Un monde là-dedans auquel tombent les certitudes et les coordinations. “ Les Américains ne veulent même plus protéger les Européens”, gouge l’antique Président qui commerce quoique à ne pas oublier l’Europe, néanmoins à propulser un oeil sensé sur ses faiblesses.
“Elle n’a pas de défense » et « technologiquement, nous risquons d’être dépassés”, résume-t-il. “il faut que l’Europe se relève économiquement », mais, aujourd’hui, le couple franco allemand “n’gréement principalement“, assène-t-il
“Si ça ne se passe pas bien en 2027…”
Et “si ça ne se passe pas bien en 2027, l’Europe va s’arrêter”, attesté l’antique Président.

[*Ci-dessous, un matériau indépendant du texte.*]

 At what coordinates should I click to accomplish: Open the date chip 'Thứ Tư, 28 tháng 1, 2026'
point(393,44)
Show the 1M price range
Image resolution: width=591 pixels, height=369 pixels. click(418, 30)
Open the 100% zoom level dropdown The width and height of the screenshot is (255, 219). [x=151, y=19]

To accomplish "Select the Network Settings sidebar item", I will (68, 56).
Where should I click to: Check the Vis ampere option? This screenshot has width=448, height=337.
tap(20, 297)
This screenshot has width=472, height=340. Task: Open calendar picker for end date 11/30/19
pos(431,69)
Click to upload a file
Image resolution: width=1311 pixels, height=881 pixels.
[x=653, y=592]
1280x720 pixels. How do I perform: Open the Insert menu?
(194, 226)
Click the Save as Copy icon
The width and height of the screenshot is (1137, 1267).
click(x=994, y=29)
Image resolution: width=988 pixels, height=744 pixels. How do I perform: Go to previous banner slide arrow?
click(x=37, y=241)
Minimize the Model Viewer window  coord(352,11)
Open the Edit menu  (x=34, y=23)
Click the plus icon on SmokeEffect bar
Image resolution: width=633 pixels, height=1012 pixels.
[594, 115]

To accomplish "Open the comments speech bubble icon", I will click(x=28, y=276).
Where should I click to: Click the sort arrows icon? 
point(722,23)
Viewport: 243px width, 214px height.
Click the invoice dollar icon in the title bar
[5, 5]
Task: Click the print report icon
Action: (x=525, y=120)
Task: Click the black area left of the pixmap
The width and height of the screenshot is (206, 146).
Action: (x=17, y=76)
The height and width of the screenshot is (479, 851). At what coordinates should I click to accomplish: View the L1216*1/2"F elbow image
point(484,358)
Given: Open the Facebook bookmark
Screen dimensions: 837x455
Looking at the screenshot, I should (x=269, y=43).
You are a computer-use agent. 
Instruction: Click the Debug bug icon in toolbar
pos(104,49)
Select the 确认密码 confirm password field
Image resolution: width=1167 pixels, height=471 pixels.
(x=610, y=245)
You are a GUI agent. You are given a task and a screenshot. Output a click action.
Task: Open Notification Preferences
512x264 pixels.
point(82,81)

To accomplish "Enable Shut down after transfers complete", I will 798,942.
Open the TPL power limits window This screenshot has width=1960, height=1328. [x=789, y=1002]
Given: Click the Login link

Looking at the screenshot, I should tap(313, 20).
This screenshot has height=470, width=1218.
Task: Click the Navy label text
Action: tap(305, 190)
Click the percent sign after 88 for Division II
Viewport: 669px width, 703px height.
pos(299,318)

Disparition des facultés, constitution, tassé, blindage des gens les principalement fragiles… “Vous avez vu la rapidité avec laquelle Donald Trump a pu mettre à bas un certain nombre de principes fondamentaux” aux Listes-Unis, c’est “possible aussi” en Europe, observe l’antique patron de l’Facture, appelant à personnalité bouché et à entreprendre les adorables cooptation contre tapir la démocratie des menaces qui la guettent.
Les leçons de l’Histoire
Quand Barack Obama a renoncé en 2013 à cogner, plus la France, le réduction de Bachar-Al Assad, le “boucher de Damas”, “Vladimir Poutine a compris que les États-Unis n’étaient plus dans la volonté d’intervenir où que ce soit”, décrypte l’antique Président.
“Un an plus tard, ça a été la première guerre d’Ukraine, parce qu’il a vu qu’il y avait là une faiblesse, comme d’ailleurs aujourd’hui, Poutine regarde ce qu’il se passe au Moyen-Orient en se disant si Trump échoue, d’une certaine façon, il le laisse libre d’agir à l’Est”, prévient François Hollande.